Start of Supplied material

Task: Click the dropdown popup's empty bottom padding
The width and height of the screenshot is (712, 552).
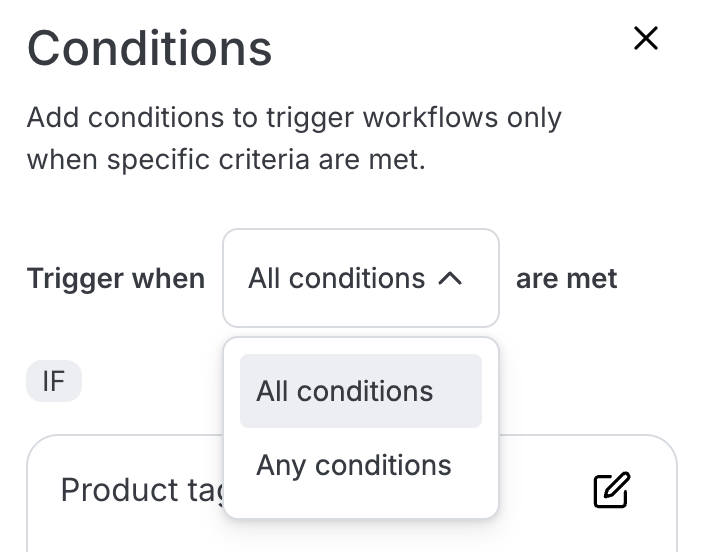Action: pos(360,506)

End of Supplied material
Start of Supplied material

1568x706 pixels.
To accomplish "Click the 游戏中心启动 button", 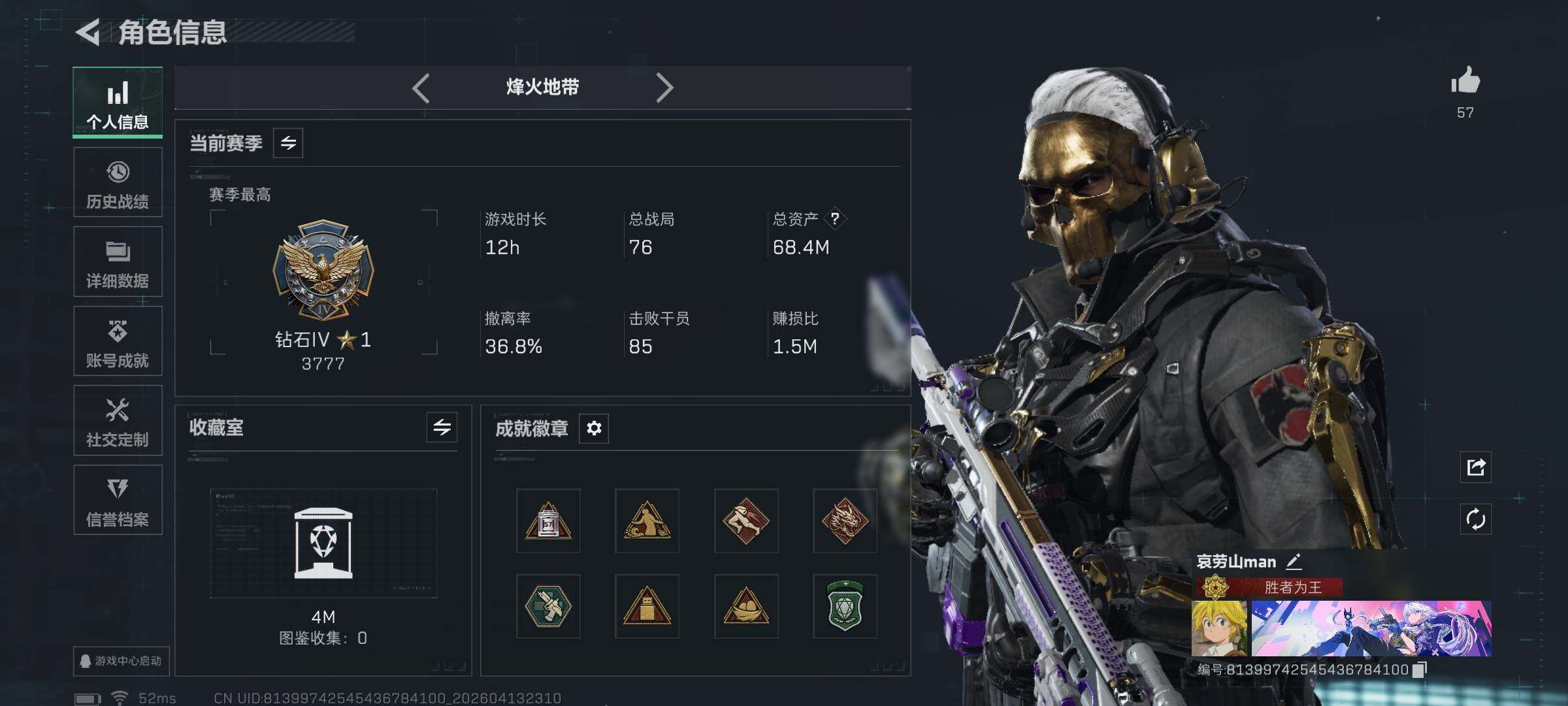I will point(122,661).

End of Supplied material
Start of Supplied material

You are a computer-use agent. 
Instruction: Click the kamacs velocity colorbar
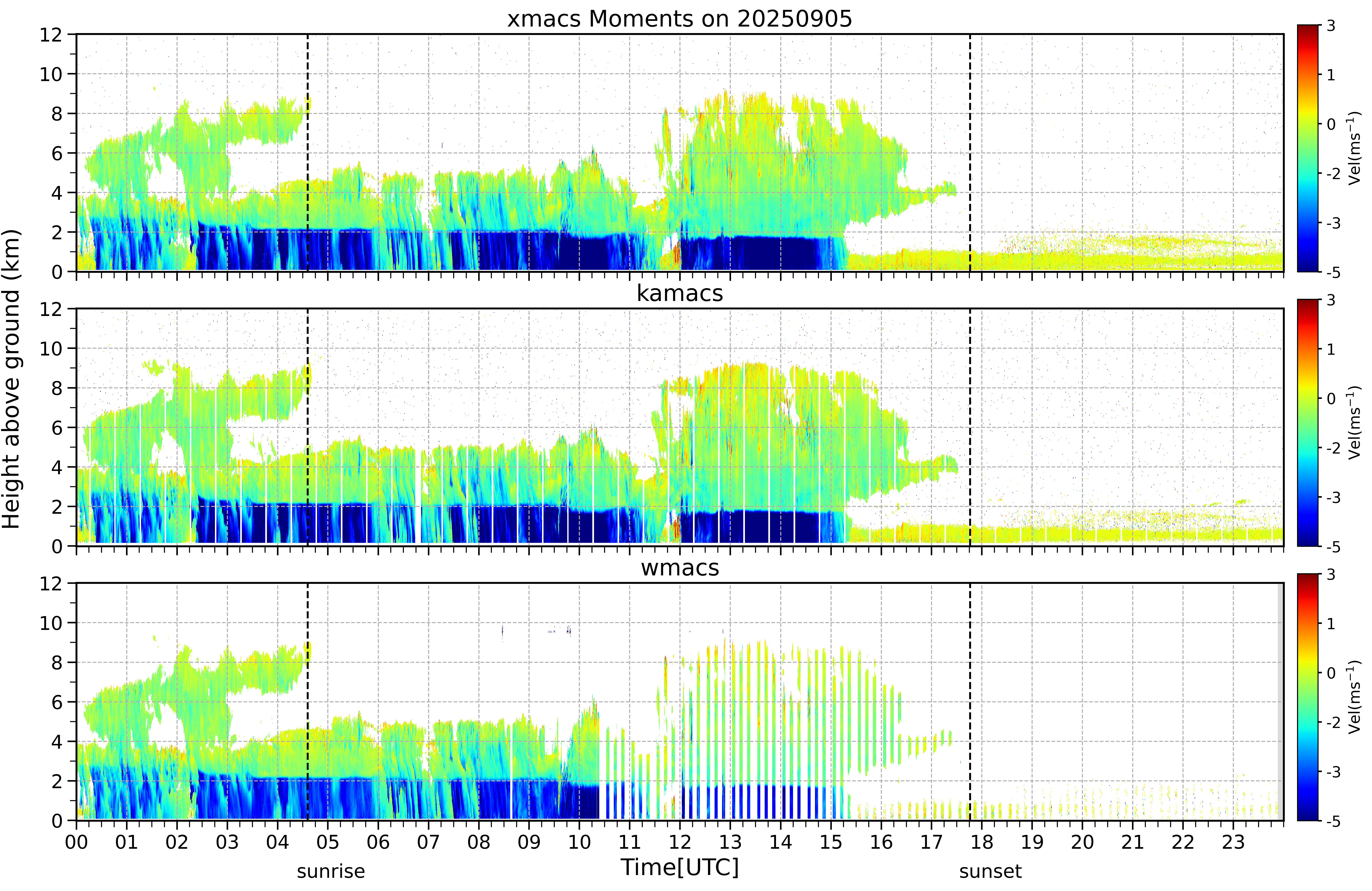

End of Supplied material

Assignment
Within the listing above, extract exactly the lines from the line with "You are a computer-use agent." to the line with "Instruction: Click the", the two named lines included, and no others.

Answer to this task
You are a computer-use agent. 
Instruction: Click the kamacs velocity colorbar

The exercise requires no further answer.